BAGHDAD, Iraq -- Iraq invited chief U.N. weapons inspectors Hans Blix and Mohamed ElBaradei to Baghdad to discuss outstanding disarmament issues as President Bush prepared to meet with his top allies about a possible war. The invitation came a day before Bush meets prime ministers Tony Blair of Britain and Jose Maria Aznar of Spain in an emergency summit in the Azores to work out their next step after their bid to give Iraq an ultimatum was blocked at the U.N. Security Council...

By Hamza Hendawi, The Associated Press

BAGHDAD, Iraq -- Iraq invited chief U.N. weapons inspectors Hans Blix and Mohamed ElBaradei to Baghdad to discuss outstanding disarmament issues as President Bush prepared to meet with his top allies about a possible war.

The invitation came a day before Bush meets prime ministers Tony Blair of Britain and Jose Maria Aznar of Spain in an emergency summit in the Azores to work out their next step after their bid to give Iraq an ultimatum was blocked at the U.N. Security Council.

At U.N. headquarters in New York, Blix said he would study the invitation and discuss it with the council. Asked if the Iraqi invitation was a stunt, he told CNN,"I certainly wouldn't call it a stunt. ... We'll have to give serious thought to what the answer will be."

A U.S. official, speaking on condition of anonymity, said inspectors "would be wise to wait until after the summit before making any determination about going to Baghdad."

With nearly 250,000 U.S. and British troops in the Persian Gulf ready to strike, Iraq has been emboldened by stiff opposition to war at the Security Council, where France and other nations have insisted inspectors should be given more time. As pressure on Baghdad has increased in past months, it has been making gestures to show it is cooperating with inspectors.

France, Russia and Germany issued a joint statement Saturday insisting there was no reason for war.

, but calling for foreign ministers to meet this week at the Security Council to set a timetable for Iraq to disarm.

French Foreign Minister Dominiqe de Villepin said his country would accept a "tight" timetable for disarmament but not an ultimatum that could automatically trigger war -- as Washington seeks. Still, he acknowledged war was becoming inevitable. "It is difficult to imagine what could stop this machine," he told France 2 television.

Hundreds of thousands of Iraqis on Saturday marched through Saddam Hussein's hometown and other Iraqi cities Saturday in government-organized demonstrations, condemning the United States and vowing to fight to the death against American and British invaders.

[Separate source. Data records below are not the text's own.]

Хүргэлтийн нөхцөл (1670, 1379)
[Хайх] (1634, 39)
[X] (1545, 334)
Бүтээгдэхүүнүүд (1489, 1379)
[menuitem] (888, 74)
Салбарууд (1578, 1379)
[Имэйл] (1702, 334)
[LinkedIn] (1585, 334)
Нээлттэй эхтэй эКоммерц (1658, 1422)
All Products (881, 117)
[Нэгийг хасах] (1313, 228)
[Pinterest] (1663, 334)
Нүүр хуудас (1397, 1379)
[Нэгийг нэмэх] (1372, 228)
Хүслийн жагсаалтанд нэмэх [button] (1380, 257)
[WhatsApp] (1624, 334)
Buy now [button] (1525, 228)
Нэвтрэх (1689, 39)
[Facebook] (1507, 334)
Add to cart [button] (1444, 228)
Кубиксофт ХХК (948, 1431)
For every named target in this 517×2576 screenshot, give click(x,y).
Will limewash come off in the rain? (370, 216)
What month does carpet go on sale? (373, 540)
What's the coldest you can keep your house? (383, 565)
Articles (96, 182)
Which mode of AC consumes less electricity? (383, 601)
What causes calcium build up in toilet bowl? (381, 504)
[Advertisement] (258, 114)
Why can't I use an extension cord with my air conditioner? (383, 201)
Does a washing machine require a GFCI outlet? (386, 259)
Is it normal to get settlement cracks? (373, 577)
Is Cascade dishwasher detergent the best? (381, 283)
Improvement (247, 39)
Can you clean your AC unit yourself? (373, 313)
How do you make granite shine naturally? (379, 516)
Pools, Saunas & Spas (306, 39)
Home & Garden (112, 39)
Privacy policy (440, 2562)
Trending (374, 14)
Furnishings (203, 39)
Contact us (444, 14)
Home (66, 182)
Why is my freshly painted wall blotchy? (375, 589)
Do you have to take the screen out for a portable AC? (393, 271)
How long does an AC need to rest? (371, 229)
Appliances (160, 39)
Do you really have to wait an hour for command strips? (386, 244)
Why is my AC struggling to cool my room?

On Monday, Blix is to present the Security Council with his plans for upcoming inspections. He has said recently that Baghdad is showing more "proactive" cooperation with inspectors, but the United States and its allies insist that Saddam is deceiving the inspectors .

Blix and ElBaradei have visited Baghdad two times since the United Nations resumed weapons inspections in Iraq in November after a four-year break. Each time they have pressed the Iraqis for greater cooperation with their mission to verify that the country is rid of nuclear, biological and nuclear weapons. Iraq says it no longer has such weapons.

Iraq's Foreign Ministry said Saddam's science adviser, Lt. Gen. Amer al-Saadi -- the point man on disarmament -- had invited the two chief inspectors to come to Baghdad at the "earliest suitable date" to discuss "means to speed up joint cooperation ... in all fields, especially facilitating the verification process of issues considered outstanding by Blix and ElBaradei."

The invitation letter said Iraq has achieved "noted progress" on issues mentioned in a March 6 letter by UNMOVIC, the U.N. agency mandated to search for any signs of weapons of mass destruction in Iraq, according to the ministry statement. It gave no details.

The inspectors are demanding Iraq address a number of unanswered disarmament questions -- particularly that it account for stocks of anthrax and VX nerve gas that Iraq claims to have destroyed in the early 1990s without offering documentation.

Blix received a 25-page letter from Iraq late Friday on VX nerve agent. Parts of the letter in Arabic will have to translated and studied to determine what is new, and if so, whether it helps to resolve any of the outstanding issues, said Blix's spokesman, Ewen Buchanan.

Iraq had promised a letter on anthrax as well, but Buchanan made no mention of that.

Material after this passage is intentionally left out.